*** Exercise input Section Begins ***

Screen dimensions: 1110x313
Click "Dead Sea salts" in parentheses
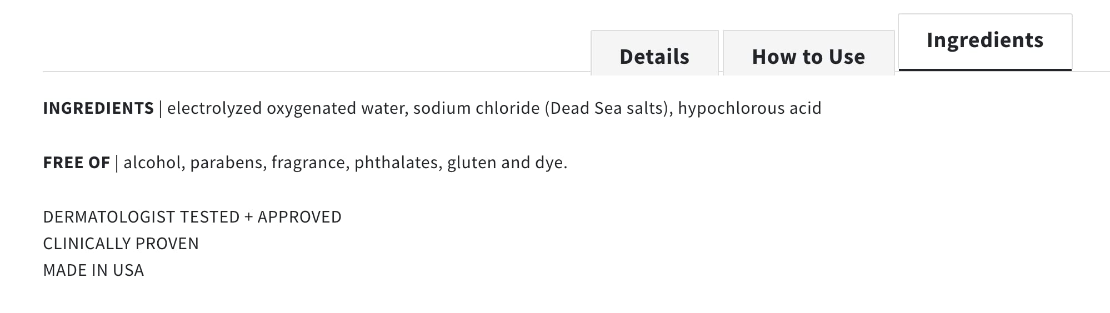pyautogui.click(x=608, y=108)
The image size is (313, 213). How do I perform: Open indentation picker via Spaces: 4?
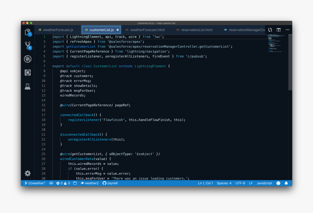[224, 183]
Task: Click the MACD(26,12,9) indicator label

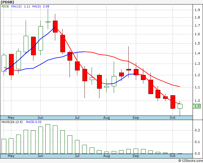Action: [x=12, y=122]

*** Exercise input Section Ends ***

The entries above are to be printed again word for word, with every picture removed.

Screen dimensions: 1110x313
Click "Dead Sea salts" in parentheses
pyautogui.click(x=608, y=108)
The image size is (313, 213). How do I perform: Open indentation picker via Spaces: 4?
[224, 183]
Task: Click the MACD(26,12,9) indicator label

Action: [x=12, y=122]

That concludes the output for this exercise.